In a year where the entrenched Hollywood power structure has been shaken to its core, the film industry is primed and ready for the new voices and narratives that often get their first airing at the 2018 Sundance and Slamdance Film Festivals in Park City, Utah.
This year is no exception. Sundance, running January 18-28, and Slamdance, January 19-25, both offer strong slates this year with 122 features premiering at Sundance and 16 at Slamdance. Here's a preview of what's in store beginning this week.

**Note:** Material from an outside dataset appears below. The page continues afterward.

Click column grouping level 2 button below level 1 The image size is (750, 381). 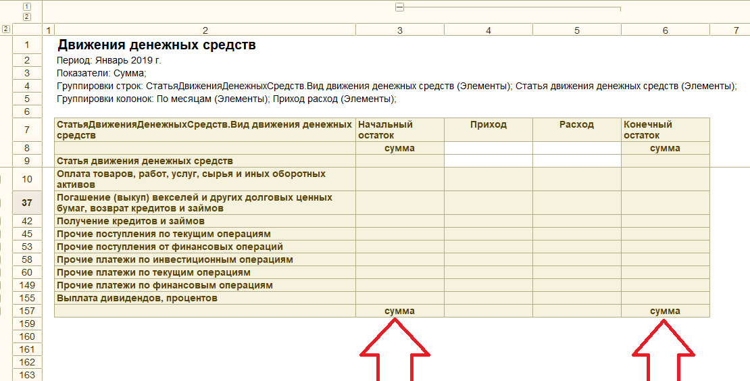tap(27, 16)

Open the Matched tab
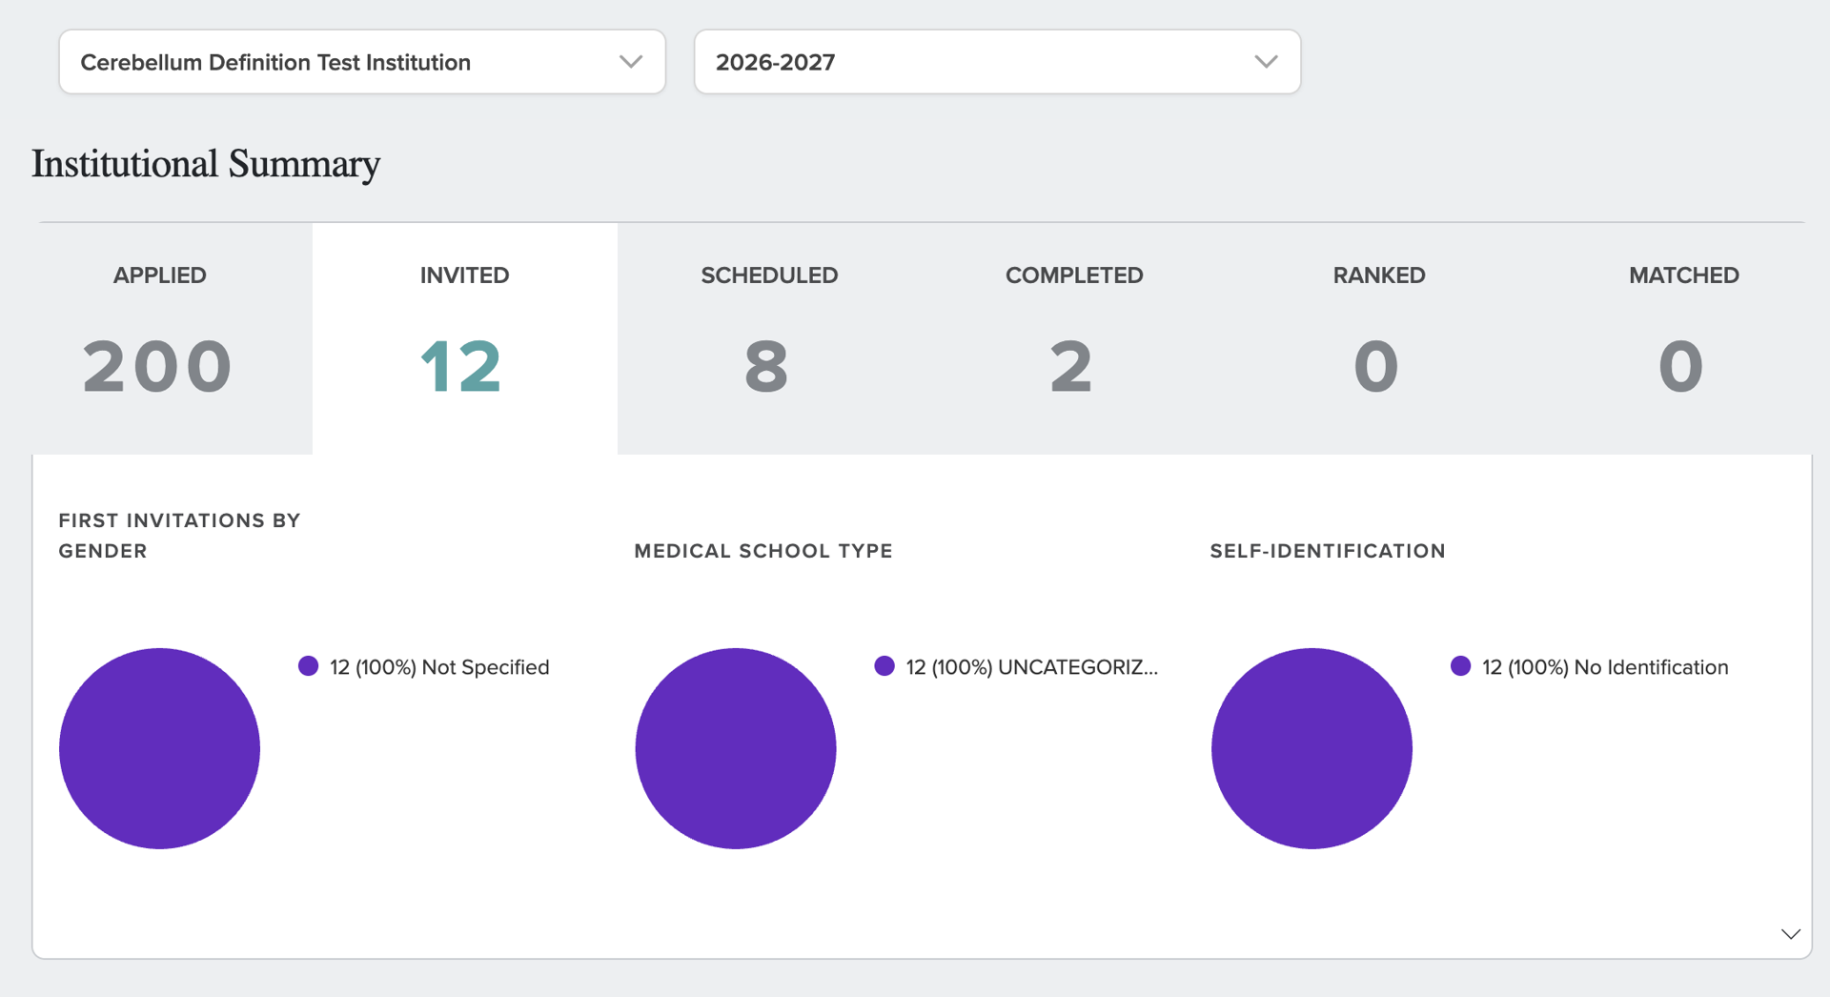tap(1683, 338)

At Sundance, there will be some showings by better known quantities, including the world premiere of director Gus Van Sant’s latest feature, Don’t Worry, He Won’t Get Far on Foot, based on cartoonist John Callahan’s memoir, and BLAZE, Sundance usual suspect Ethan Hawke’s most recent directorial entry about the life of 1970s country music artist Blaze Foley. Actors Paul Dano and Idris Elba will see the premieres of their debut features, Wildlife and Yardie, and two new documentaries, Hal and Robin Williams: Come Inside My Mind, will offer insight into the careers of Hollywood iconoclasts: maverick director Hal Ashby and iconic comedian Robin Williams. There is even a virtual reality experience devoted to simulated behind-the-scenes footage from Wes Anderson’s upcoming animated feature Isle of Dogs.
The biggest story going into Sundance this year though is the focus on female voices, both in front of and behind the camera. Of the 122 premieres at Sundance, nearly 40 percent are from female directors and several others focus on women’s stories. In an indication of the ethos of this year’s festival, Half the Picture, a documentary by first-time director Amy Adrion, brings to light the obstacles to gender parity in the film industry through interviews with working female directors, many of whom got their start at Sundance. Skate Kitchen, the first narrative feature from Crystal Moselle, who won the U.S. Documentary Grand Jury Prize at Sundance in 2015 for The Wolfpack, chronicles the efforts of a female skateboarder to find a space of her own in a male-dominated world. These are just two examples of the raft of films about notable women who strive to make themselves heard at this year’s festival, including rock star Joan Jett in Bad Reputation, women’s rights attorney Gloria Allred in Seeing Allred, actor and activist Jane Fonda in Jane Fonda in Five Acts, Supreme Court justice Ruth Bader Ginsburg in RBG, fierce Japanese artist Yayoi Kusama in Kusama — Infinity, and Yazidi activist Nadia Murad in On Her Shoulders.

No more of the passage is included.